• _YOUR INSTRUCTIONS_
Set down every record once more, exactly as given.

• _AVAILABLE DATA_
::::::::
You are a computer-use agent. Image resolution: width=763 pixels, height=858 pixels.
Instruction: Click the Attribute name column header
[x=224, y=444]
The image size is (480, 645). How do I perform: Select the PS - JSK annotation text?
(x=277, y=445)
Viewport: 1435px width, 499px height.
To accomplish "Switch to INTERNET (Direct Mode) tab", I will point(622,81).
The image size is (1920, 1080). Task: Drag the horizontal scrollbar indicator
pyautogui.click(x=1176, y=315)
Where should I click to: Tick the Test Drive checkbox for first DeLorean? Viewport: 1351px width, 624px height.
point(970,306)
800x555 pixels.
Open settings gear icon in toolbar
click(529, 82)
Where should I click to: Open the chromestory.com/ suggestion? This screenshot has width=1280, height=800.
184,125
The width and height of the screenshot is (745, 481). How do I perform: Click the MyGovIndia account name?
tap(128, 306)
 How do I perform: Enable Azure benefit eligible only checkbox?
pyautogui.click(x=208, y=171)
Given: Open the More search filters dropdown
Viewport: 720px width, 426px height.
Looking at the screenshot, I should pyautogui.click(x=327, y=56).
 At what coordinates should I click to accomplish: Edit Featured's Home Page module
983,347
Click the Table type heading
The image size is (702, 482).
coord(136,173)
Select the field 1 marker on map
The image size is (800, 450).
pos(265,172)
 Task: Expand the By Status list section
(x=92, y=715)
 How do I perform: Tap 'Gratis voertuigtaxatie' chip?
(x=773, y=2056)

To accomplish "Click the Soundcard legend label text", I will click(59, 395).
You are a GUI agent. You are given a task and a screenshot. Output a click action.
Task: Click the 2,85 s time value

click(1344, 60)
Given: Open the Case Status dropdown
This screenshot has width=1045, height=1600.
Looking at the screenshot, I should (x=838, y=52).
::::::::
• _RESULT BELOW_
You are a computer-use agent. Image resolution: width=763 pixels, height=858 pixels.
Instruction: Click the Attribute name column header
[x=224, y=444]
The image size is (480, 645). How do I perform: Select the PS - JSK annotation text?
(x=277, y=445)
Viewport: 1435px width, 499px height.
To accomplish "Switch to INTERNET (Direct Mode) tab", I will point(622,81).
The image size is (1920, 1080). Task: Drag the horizontal scrollbar indicator
pyautogui.click(x=1176, y=315)
Where should I click to: Tick the Test Drive checkbox for first DeLorean? Viewport: 1351px width, 624px height.
point(970,306)
800x555 pixels.
Open settings gear icon in toolbar
click(529, 82)
Where should I click to: Open the chromestory.com/ suggestion? This screenshot has width=1280, height=800.
184,125
The width and height of the screenshot is (745, 481). How do I perform: Click the MyGovIndia account name?
tap(128, 306)
 How do I perform: Enable Azure benefit eligible only checkbox?
pyautogui.click(x=208, y=171)
Given: Open the More search filters dropdown
Viewport: 720px width, 426px height.
Looking at the screenshot, I should pyautogui.click(x=327, y=56).
 At what coordinates should I click to accomplish: Edit Featured's Home Page module
983,347
Click the Table type heading
The image size is (702, 482).
coord(136,173)
Select the field 1 marker on map
The image size is (800, 450).
pos(265,172)
 Task: Expand the By Status list section
(x=92, y=715)
 How do I perform: Tap 'Gratis voertuigtaxatie' chip?
(x=773, y=2056)

To accomplish "Click the Soundcard legend label text", I will click(59, 395).
You are a GUI agent. You are given a task and a screenshot. Output a click action.
Task: Click the 2,85 s time value

click(1344, 60)
Given: Open the Case Status dropdown
This screenshot has width=1045, height=1600.
Looking at the screenshot, I should (x=838, y=52).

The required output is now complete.